__Records for this task__:
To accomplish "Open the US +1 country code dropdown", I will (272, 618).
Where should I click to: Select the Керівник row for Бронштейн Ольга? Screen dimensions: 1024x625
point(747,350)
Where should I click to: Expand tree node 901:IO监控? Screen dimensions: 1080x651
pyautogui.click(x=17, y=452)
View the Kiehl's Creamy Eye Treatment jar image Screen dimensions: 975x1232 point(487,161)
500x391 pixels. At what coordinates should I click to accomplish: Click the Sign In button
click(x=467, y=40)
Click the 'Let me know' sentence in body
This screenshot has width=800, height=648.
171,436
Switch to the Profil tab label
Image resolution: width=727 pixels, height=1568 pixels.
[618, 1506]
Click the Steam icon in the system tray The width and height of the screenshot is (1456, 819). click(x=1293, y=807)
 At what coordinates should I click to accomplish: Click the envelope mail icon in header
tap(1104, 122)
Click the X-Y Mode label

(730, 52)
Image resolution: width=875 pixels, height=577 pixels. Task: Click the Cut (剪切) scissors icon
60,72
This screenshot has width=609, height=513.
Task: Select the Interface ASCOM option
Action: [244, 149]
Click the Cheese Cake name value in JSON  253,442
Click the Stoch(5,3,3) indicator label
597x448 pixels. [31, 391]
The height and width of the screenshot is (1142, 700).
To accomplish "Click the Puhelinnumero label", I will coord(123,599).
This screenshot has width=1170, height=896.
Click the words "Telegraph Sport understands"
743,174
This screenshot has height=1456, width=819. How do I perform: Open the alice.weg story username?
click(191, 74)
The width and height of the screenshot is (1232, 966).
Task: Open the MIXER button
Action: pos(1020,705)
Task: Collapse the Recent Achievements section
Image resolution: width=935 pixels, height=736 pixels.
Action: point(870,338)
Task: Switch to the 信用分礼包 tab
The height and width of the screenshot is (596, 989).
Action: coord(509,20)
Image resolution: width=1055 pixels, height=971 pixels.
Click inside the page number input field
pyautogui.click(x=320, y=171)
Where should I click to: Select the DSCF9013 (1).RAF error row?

__Problem__: Reproduce all of the material above line for line, with no changes.

__Exercise solution__:
To accomplish "Open the US +1 country code dropdown", I will (272, 618).
Where should I click to: Select the Керівник row for Бронштейн Ольга? Screen dimensions: 1024x625
point(747,350)
Where should I click to: Expand tree node 901:IO监控? Screen dimensions: 1080x651
pyautogui.click(x=17, y=452)
View the Kiehl's Creamy Eye Treatment jar image Screen dimensions: 975x1232 point(487,161)
500x391 pixels. At what coordinates should I click to accomplish: Click the Sign In button
click(x=467, y=40)
Click the 'Let me know' sentence in body
This screenshot has width=800, height=648.
171,436
Switch to the Profil tab label
Image resolution: width=727 pixels, height=1568 pixels.
[618, 1506]
Click the Steam icon in the system tray The width and height of the screenshot is (1456, 819). click(x=1293, y=807)
 At what coordinates should I click to accomplish: Click the envelope mail icon in header
tap(1104, 122)
Click the X-Y Mode label

(730, 52)
Image resolution: width=875 pixels, height=577 pixels. Task: Click the Cut (剪切) scissors icon
60,72
This screenshot has width=609, height=513.
Task: Select the Interface ASCOM option
Action: [244, 149]
Click the Cheese Cake name value in JSON  253,442
Click the Stoch(5,3,3) indicator label
597x448 pixels. [31, 391]
The height and width of the screenshot is (1142, 700).
To accomplish "Click the Puhelinnumero label", I will coord(123,599).
This screenshot has width=1170, height=896.
Click the words "Telegraph Sport understands"
743,174
This screenshot has height=1456, width=819. How do I perform: Open the alice.weg story username?
click(191, 74)
The width and height of the screenshot is (1232, 966).
Task: Open the MIXER button
Action: pos(1020,705)
Task: Collapse the Recent Achievements section
Image resolution: width=935 pixels, height=736 pixels.
Action: point(870,338)
Task: Switch to the 信用分礼包 tab
The height and width of the screenshot is (596, 989).
Action: coord(509,20)
Image resolution: width=1055 pixels, height=971 pixels.
Click inside the page number input field
pyautogui.click(x=320, y=171)
Where should I click to: Select the DSCF9013 (1).RAF error row?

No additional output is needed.